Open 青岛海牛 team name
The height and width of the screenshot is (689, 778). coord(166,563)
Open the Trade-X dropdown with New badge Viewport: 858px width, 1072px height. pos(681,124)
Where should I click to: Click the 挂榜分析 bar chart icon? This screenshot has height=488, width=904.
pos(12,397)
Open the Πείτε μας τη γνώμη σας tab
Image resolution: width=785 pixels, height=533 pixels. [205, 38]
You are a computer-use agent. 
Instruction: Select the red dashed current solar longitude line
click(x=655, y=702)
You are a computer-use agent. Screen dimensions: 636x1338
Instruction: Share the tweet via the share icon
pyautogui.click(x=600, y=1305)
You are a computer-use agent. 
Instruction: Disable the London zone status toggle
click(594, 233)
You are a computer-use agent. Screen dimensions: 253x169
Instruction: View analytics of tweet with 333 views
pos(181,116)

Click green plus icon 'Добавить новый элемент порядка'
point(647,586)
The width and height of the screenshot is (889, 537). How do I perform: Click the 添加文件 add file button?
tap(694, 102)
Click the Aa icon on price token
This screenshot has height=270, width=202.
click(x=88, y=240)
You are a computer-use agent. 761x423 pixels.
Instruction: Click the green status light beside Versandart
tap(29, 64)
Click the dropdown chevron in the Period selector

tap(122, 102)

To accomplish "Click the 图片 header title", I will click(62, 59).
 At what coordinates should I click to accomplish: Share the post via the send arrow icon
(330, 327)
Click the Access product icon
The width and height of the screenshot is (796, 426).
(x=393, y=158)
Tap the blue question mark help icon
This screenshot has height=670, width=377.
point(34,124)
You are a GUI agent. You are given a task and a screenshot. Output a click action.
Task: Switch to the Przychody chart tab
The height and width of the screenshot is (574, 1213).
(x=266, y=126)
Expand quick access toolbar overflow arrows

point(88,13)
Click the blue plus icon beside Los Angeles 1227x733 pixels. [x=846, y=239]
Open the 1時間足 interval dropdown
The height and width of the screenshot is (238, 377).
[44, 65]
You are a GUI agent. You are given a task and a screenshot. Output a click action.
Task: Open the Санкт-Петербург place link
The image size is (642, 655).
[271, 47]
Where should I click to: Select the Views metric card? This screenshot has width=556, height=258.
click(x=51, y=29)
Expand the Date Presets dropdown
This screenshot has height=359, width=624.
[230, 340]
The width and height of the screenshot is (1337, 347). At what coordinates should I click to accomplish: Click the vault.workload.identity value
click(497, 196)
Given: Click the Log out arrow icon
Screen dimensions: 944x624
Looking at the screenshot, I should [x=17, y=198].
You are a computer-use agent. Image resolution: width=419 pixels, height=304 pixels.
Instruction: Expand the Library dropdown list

● ● ● ● ●

Line by line, output the data precisely as shown above.

Open 青岛海牛 team name
The height and width of the screenshot is (689, 778). coord(166,563)
Open the Trade-X dropdown with New badge Viewport: 858px width, 1072px height. pos(681,124)
Where should I click to: Click the 挂榜分析 bar chart icon? This screenshot has height=488, width=904.
pos(12,397)
Open the Πείτε μας τη γνώμη σας tab
Image resolution: width=785 pixels, height=533 pixels. [205, 38]
You are a computer-use agent. 
Instruction: Select the red dashed current solar longitude line
click(x=655, y=702)
You are a computer-use agent. Screen dimensions: 636x1338
Instruction: Share the tweet via the share icon
pyautogui.click(x=600, y=1305)
You are a computer-use agent. 
Instruction: Disable the London zone status toggle
click(594, 233)
You are a computer-use agent. Screen dimensions: 253x169
Instruction: View analytics of tweet with 333 views
pos(181,116)

Click green plus icon 'Добавить новый элемент порядка'
point(647,586)
The width and height of the screenshot is (889, 537). How do I perform: Click the 添加文件 add file button?
tap(694, 102)
Click the Aa icon on price token
This screenshot has height=270, width=202.
click(x=88, y=240)
You are a computer-use agent. 761x423 pixels.
Instruction: Click the green status light beside Versandart
tap(29, 64)
Click the dropdown chevron in the Period selector

tap(122, 102)

To accomplish "Click the 图片 header title", I will click(62, 59).
 At what coordinates should I click to accomplish: Share the post via the send arrow icon
(330, 327)
Click the Access product icon
The width and height of the screenshot is (796, 426).
(x=393, y=158)
Tap the blue question mark help icon
This screenshot has height=670, width=377.
point(34,124)
You are a GUI agent. You are given a task and a screenshot. Output a click action.
Task: Switch to the Przychody chart tab
The height and width of the screenshot is (574, 1213).
(x=266, y=126)
Expand quick access toolbar overflow arrows

point(88,13)
Click the blue plus icon beside Los Angeles 1227x733 pixels. [x=846, y=239]
Open the 1時間足 interval dropdown
The height and width of the screenshot is (238, 377).
[44, 65]
You are a GUI agent. You are given a task and a screenshot. Output a click action.
Task: Open the Санкт-Петербург place link
The image size is (642, 655).
[271, 47]
Where should I click to: Select the Views metric card? This screenshot has width=556, height=258.
click(x=51, y=29)
Expand the Date Presets dropdown
This screenshot has height=359, width=624.
[230, 340]
The width and height of the screenshot is (1337, 347). At what coordinates should I click to accomplish: Click the vault.workload.identity value
click(497, 196)
Given: Click the Log out arrow icon
Screen dimensions: 944x624
Looking at the screenshot, I should [x=17, y=198].
You are a computer-use agent. Image resolution: width=419 pixels, height=304 pixels.
Instruction: Expand the Library dropdown list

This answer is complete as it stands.